Tuesday, July 2, 2002
State High Court Clarifies Rules on Transferred Intent
By KENNETH OFGANG, Staff Writer/Appellate Courts
A defendant who attempted to kill a specific victim cannot be convicted of the attempted murder of bystanders on the basis of the transferred-intent doctrine, the state Supreme Court ruled yesterday.
While a defendant may be convicted of multiple murders even when there is only one intended victim “the doctrine does not apply to an inchoate crime like attempted murder,” Justice Ming Chin explained.
“A person who intends to kill only one is guilty of the attempted (or completed) murder of that one but not also of the attempted murder of others the person did not intend to kill,” the jurist elaborated. “Thus, in this case, whether defendant is guilty of the attempted murder of the two surviving victims depends on his mental state as to those victims and not on his mental state as to the intended victim.”
In a 5-2 decision, the justices confirmed the convictions of Jomo K. Bland, a member of the Insane Crips gang, on charges of murdering a member of the Rolling 20’s Crips by shooting into his car, and of the attempted murders of two passengers. The court’s majority concluded that Los Angeles Superior Court jurors were adequately instructed on attempted murder and were not misled by Judge Bradford L. Andrews’ instructions on transferred intent.
Witnesses testified that the dead man, Kenneth “Kebo” Wilson, was driving through Long Beach when he stopped at the sight of Bland and another man, who had a gun. Wilson was asked to get out of the car and talk, but advised the pair that his passengers were not gang members and that he would return after he dropped them off.

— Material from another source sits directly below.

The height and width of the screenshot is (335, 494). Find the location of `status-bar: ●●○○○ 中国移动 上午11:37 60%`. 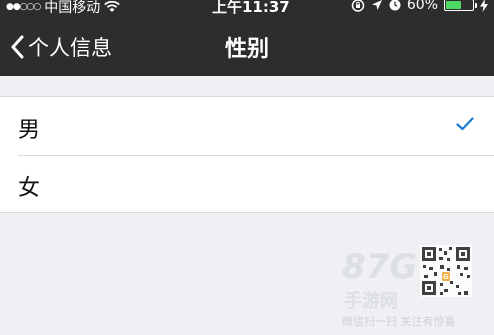

status-bar: ●●○○○ 中国移动 上午11:37 60% is located at coordinates (247, 8).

Bland, according to the testimony, approached the driver’s side of the car, said, “So you Kebo from 20’s,” and started shooting. Wilson started to drive away, but Bland and the other man fired at the car, which crashed into a pole.

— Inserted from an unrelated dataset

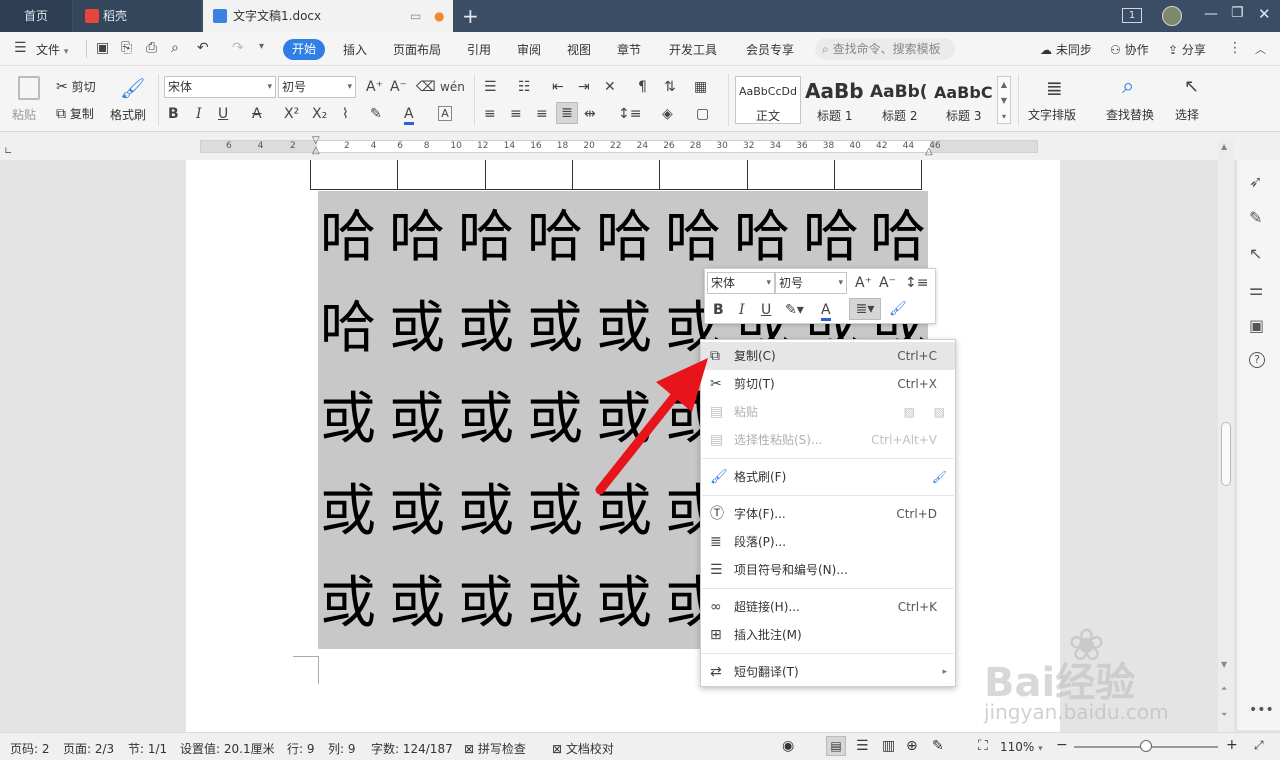 The image size is (1280, 760). I want to click on format-painter-lock-icon: 🖌, so click(940, 477).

Wilson died of a gunshot wound to the chest. Both passengers were hit, but recovered.
Jurors, who were given the standard instructions on attempted murder and on transferred intent, convicted on all counts. But a divided panel in Div. One of this district’s Court of Appeal reversed on the ground that the transferred intent instructions were erroneous.

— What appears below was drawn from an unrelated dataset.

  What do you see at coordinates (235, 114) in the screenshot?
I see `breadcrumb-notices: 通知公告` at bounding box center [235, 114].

Chin disagreed. “Whether one conceptualizes the matter by saying that the intent to kill the intended target transfers to others also killed, or by saying that intent to kill need not be directed at a specific person, the result is the same: assuming legal causation, a person maliciously intending to kill is guilty of the murder of all persons actually killed. If the intent is premeditated, the murder or murders are first degree,” the jurist wrote.
The justice pointed out that a 1984 Court of Appeal decision, which held that transferred intent does not apply at all when the target crime is completed as to the intended victim, has not been “treated…kindly” by courts in other states. Most jurisdictions, do not “give the defendant a discount on the second and subsequent victims of his intentional conduct,” Chin quoted the Connecticut Supreme Court.
But that reasoning does not apply to a crime, such as attempted murder, which requires no physical injury to the victim, the justice continued.
“The world contains many people a murderous assailant does not intend to kill. Obviously, intent to kill one person cannot transfer to the entire world. But how can a jury rationally decide which of many persons the defendant did not intend to kill were attempted murder victims on a transferred intent theory? To how many unintended persons can an intent to kill be transferred? Just as acts with implied malice constitute murder of anyone actually killed, but not attempted murder of others, so, too, acts with the intent to kill one person constitute murder of anyone actually killed, but not attempted murder of others.”
But while the intent to kill Wilson does not transfer to his passengers, Chin went on to say, there was sufficient evidence to infer that Bland intended to kill them as well.
Chin was joined by Chief Justice Ronald M. George, Justice Marvin Baxter, and Justice Kathryn M. Werdegar.
Justice Joyce L. Kennard, joined by Justice Carlos Moreno, dissented.
The jury, she reasoned, may have believed that CALJIC No. 8.65, the standard instruction on transferred intent, applied to attempted murder as well as to murder, which the prosecutor argued to be the case.
“If the prosecutor, a professional trained and experienced in criminal law, incorrectly believed that the instruction applied to attempted murder, it is difficult to fathom the majority’s conclusion that a jury of lay individuals would correctly apply to the facts in this case the complex legal principles contained in the instruction on transferred intent,” Kennard wrote.
The appeal was argued in the Supreme Court by Mark L. Christiansen of Palm Desert for the defendant and Deputy Attorney General Noah P. Hill for the state.